◆ **Required work**
Starting with the line containing "Task: Open the 动画 ribbon tab" and going on through the line containing "Open the Телеграм", return the lines of the data below exactly, and only those.

___ Supplied material

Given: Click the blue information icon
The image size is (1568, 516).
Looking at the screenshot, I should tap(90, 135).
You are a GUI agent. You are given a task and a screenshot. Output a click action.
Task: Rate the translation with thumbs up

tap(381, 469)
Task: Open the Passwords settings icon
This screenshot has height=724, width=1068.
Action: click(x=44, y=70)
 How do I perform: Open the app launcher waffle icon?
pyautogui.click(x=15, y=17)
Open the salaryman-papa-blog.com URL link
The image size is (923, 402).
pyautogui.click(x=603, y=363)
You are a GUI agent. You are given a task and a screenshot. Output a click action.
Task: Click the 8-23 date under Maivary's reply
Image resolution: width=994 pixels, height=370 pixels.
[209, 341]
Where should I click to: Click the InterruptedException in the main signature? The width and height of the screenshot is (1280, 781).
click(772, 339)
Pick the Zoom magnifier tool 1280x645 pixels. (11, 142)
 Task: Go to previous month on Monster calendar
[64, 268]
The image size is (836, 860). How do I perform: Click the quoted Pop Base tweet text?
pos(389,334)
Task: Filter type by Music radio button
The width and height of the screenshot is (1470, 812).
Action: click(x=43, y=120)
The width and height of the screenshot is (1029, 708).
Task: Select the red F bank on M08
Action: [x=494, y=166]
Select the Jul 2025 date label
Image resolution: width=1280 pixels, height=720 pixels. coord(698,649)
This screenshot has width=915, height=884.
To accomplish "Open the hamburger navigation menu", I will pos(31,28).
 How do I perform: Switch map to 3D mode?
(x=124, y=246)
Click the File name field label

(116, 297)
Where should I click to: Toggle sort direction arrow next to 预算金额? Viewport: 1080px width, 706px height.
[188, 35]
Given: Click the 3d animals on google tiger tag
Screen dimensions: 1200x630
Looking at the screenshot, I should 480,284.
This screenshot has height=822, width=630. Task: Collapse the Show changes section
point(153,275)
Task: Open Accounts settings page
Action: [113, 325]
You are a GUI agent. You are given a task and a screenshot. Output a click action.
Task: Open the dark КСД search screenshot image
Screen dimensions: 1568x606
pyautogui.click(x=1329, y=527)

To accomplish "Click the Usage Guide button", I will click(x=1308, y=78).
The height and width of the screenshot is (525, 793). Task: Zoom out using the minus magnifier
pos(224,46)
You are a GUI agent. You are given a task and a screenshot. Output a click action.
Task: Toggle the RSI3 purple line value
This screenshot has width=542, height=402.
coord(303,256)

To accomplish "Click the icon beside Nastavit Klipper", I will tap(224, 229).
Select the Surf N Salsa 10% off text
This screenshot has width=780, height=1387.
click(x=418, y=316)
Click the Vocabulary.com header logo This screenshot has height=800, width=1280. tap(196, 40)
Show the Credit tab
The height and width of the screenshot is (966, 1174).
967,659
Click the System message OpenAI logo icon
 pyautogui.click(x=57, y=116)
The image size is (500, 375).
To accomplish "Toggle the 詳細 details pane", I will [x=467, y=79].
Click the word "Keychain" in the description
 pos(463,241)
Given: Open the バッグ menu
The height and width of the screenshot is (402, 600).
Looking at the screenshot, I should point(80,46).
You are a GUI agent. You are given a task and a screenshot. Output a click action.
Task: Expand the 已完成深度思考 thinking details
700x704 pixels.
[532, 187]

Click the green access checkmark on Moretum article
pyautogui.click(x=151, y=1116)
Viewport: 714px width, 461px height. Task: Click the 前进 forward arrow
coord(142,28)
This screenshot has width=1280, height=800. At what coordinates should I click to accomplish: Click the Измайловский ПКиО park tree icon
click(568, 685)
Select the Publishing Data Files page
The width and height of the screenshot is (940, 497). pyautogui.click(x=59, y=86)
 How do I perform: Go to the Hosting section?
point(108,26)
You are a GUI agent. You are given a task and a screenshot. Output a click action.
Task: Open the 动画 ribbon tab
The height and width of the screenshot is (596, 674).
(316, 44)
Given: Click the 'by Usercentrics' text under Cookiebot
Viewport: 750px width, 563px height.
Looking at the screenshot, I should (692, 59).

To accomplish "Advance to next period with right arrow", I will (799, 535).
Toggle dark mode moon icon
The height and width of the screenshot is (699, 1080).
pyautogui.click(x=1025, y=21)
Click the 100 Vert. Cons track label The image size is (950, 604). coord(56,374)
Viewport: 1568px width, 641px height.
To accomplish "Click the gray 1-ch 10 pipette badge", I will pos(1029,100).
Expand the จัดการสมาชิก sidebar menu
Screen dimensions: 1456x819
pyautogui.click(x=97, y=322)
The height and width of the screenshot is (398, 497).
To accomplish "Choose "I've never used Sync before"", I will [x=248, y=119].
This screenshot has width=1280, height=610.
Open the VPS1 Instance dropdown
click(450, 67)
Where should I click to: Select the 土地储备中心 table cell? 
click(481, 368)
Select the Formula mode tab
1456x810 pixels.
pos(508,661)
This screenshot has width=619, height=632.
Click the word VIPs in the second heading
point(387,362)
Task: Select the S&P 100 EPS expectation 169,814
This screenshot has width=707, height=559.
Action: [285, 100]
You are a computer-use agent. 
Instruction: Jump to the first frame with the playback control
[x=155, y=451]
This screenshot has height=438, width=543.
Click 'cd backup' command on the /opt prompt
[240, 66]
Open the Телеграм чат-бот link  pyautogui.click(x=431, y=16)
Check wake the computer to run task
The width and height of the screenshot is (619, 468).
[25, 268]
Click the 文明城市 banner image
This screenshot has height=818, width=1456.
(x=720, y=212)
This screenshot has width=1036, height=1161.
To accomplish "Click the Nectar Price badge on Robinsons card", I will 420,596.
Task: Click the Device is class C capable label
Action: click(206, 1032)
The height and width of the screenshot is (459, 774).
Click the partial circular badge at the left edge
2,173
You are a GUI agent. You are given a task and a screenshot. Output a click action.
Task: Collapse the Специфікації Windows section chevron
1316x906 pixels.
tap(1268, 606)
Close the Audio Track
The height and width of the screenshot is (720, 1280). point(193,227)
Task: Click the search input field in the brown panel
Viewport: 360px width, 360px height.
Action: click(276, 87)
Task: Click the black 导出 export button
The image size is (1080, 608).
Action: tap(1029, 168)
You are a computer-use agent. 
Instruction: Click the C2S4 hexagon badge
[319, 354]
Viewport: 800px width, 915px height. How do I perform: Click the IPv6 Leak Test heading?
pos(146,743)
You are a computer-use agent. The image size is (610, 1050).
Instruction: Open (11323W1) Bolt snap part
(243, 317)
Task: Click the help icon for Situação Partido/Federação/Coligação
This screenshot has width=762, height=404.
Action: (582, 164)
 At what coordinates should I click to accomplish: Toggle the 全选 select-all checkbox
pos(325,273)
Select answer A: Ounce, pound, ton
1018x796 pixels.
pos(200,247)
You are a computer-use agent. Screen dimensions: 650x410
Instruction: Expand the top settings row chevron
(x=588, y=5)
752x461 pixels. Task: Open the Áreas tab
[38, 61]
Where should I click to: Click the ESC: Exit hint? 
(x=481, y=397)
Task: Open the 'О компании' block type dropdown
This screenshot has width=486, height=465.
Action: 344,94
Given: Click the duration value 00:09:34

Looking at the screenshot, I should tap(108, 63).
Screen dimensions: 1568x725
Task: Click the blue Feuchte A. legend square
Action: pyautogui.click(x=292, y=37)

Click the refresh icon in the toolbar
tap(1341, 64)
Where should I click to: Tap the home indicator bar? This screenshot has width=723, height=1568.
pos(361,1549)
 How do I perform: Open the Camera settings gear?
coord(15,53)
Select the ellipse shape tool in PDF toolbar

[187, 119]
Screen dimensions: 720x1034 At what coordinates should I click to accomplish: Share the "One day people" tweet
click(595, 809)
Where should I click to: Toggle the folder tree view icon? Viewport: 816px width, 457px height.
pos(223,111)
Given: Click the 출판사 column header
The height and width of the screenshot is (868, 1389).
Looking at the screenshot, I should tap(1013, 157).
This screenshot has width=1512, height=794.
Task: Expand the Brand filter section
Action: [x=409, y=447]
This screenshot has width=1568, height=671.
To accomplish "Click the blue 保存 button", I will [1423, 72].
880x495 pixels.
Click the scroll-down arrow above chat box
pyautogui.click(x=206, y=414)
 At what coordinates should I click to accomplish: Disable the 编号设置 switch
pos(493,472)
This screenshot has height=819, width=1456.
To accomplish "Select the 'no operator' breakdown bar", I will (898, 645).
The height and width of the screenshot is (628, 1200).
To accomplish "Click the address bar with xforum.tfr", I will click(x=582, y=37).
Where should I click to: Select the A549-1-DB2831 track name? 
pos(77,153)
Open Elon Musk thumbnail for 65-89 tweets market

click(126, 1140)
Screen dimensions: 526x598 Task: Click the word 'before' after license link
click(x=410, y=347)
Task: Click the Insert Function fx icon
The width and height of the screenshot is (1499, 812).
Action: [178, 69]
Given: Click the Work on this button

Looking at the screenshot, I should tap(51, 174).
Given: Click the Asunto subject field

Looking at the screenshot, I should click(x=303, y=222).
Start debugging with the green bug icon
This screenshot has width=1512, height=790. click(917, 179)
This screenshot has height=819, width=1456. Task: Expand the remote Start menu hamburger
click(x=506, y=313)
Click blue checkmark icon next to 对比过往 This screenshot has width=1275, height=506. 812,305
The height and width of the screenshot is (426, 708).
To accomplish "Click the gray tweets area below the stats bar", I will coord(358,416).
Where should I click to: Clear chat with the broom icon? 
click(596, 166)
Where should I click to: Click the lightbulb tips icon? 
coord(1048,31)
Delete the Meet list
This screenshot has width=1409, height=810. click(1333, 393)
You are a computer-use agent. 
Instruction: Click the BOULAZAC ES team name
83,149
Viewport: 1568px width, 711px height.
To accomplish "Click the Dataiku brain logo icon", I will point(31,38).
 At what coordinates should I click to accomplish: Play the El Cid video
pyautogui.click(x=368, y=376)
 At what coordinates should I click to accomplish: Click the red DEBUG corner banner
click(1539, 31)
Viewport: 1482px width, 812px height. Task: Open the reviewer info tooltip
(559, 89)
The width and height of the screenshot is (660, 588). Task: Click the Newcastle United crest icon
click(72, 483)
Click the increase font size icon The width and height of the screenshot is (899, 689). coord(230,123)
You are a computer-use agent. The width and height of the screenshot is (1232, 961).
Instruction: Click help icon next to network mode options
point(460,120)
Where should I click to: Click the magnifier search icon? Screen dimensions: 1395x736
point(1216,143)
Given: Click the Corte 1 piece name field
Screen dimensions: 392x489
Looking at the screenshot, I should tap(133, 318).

______

◆ **Task solution**
Task: Open the 动画 ribbon tab
The height and width of the screenshot is (596, 674).
(316, 44)
Given: Click the 'by Usercentrics' text under Cookiebot
Viewport: 750px width, 563px height.
Looking at the screenshot, I should (692, 59).

To accomplish "Advance to next period with right arrow", I will (799, 535).
Toggle dark mode moon icon
The height and width of the screenshot is (699, 1080).
pyautogui.click(x=1025, y=21)
Click the 100 Vert. Cons track label The image size is (950, 604). coord(56,374)
Viewport: 1568px width, 641px height.
To accomplish "Click the gray 1-ch 10 pipette badge", I will pos(1029,100).
Expand the จัดการสมาชิก sidebar menu
Screen dimensions: 1456x819
pyautogui.click(x=97, y=322)
The height and width of the screenshot is (398, 497).
To accomplish "Choose "I've never used Sync before"", I will [x=248, y=119].
This screenshot has width=1280, height=610.
Open the VPS1 Instance dropdown
click(450, 67)
Where should I click to: Select the 土地储备中心 table cell? 
click(481, 368)
Select the Formula mode tab
1456x810 pixels.
pos(508,661)
This screenshot has width=619, height=632.
Click the word VIPs in the second heading
point(387,362)
Task: Select the S&P 100 EPS expectation 169,814
This screenshot has width=707, height=559.
Action: [285, 100]
You are a computer-use agent. 
Instruction: Jump to the first frame with the playback control
[x=155, y=451]
This screenshot has height=438, width=543.
Click 'cd backup' command on the /opt prompt
[240, 66]
Open the Телеграм чат-бот link  pyautogui.click(x=431, y=16)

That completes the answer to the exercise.